Robert Griggs, MD: I'd like to emphasize two aspects that have traditionally been overlooked: quality of care and disease prevention. We now have the knowledge to prevent conditions like stroke, yet less than 1% of people are following through. This discrepancy needs attention, and we must find ways to motivate people to act on what we know is beneficial. Similarly, the concept of quality improvement demands more focus. High-quality care is cost-effective and conserves healthcare resources. We must invest in research that furthers the understanding of quality improvement. While organizations like the National Cancer Institute have allocated a significant portion of their budgets to implementation research, neurology has only recently followed suit. The potential for cost savings through preventive care is vast, and we need to expedite our efforts in this direction.

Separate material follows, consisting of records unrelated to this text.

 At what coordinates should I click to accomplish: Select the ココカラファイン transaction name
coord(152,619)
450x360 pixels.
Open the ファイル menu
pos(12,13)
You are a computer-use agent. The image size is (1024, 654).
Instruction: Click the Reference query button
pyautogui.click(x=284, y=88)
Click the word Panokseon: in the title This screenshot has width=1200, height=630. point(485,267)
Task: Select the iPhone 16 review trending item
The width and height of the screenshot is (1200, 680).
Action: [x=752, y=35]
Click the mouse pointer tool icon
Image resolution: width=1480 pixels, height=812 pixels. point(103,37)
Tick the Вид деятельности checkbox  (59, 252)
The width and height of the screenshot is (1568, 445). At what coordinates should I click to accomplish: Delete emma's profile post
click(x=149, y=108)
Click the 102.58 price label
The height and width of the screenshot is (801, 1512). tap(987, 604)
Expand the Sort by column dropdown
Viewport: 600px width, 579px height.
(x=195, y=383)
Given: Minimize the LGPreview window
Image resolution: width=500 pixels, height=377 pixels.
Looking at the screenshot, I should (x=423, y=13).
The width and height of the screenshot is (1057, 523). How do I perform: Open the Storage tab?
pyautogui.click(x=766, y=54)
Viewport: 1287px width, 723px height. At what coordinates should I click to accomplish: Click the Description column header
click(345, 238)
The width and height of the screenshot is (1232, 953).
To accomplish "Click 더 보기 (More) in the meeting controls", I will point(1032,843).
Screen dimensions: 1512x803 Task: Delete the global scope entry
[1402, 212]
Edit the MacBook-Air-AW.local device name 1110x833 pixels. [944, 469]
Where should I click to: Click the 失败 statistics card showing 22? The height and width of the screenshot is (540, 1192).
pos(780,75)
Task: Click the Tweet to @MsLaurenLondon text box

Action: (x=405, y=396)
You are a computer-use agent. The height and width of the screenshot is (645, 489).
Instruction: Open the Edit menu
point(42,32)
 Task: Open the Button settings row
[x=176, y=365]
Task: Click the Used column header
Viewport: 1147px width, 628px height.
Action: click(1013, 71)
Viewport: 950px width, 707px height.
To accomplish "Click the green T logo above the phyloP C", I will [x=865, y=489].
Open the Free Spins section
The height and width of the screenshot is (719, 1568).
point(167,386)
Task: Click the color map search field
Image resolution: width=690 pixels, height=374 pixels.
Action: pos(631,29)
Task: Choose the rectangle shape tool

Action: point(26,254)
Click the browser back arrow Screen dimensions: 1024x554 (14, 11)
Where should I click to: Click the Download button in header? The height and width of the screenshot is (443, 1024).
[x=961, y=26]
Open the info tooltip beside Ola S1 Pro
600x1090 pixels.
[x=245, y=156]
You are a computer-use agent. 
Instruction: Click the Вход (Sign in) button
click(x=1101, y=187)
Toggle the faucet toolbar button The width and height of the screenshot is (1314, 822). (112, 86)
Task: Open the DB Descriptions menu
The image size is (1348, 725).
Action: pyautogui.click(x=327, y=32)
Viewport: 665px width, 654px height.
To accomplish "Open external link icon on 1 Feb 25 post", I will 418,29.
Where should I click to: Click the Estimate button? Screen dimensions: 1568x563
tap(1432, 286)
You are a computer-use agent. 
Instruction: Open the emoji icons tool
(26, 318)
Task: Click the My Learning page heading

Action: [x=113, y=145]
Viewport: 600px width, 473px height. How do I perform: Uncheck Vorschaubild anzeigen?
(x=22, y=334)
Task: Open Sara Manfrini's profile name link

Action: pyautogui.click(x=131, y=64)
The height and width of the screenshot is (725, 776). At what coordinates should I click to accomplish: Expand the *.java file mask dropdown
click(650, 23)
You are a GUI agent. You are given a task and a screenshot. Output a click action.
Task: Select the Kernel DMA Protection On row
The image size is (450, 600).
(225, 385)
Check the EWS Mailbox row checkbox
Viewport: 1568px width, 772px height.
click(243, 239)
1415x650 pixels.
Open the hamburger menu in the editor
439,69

Clifton Gooch, MD: I wholeheartedly agree with these points. I want to reiterate that we are in an immensely exciting era for neurology. In a single generation, we have witnessed neurology's transformation from primarily diagnostic work to a full-fledged therapeutic specialty. This progress has been unparalleled and continues to gain momentum. Notably, other fields like oncology took decades to reach where neurology is now. We have the capability to treat an unprecedented number of conditions, including ones previously thought incurable. This shift, as Birch pointed out, is still ongoing. Previously, we were known for "diagnose and adios," but now our therapeutic capabilities are at the forefront. With advancements in gene therapies and other innovations, neurologists are at the forefront of a rapidly evolving landscape. However, it's crucial to consider the economic sustainability of these advancements and ensure that the healthcare system remains robust. As we treat more patients, especially with the aging population, questions about healthcare funding and accessibility arise. Our specialty also needs to focus on ensuring that everyone has access to essential medical care, a challenge that needs collective attention. Moreover, AI will play a transformative role, but it's important to remember that it won't replace physicians; instead, it will assist those who understand how to leverage it effectively. Overall, it's an exhilarating time to be in neurology, and the potential for groundbreaking breakthroughs is immense. While it's bittersweet that some of us won't witness the full extent of this progress, future generations of neurologists will undoubtedly be part of revolutionary advancements that we can only imagine today.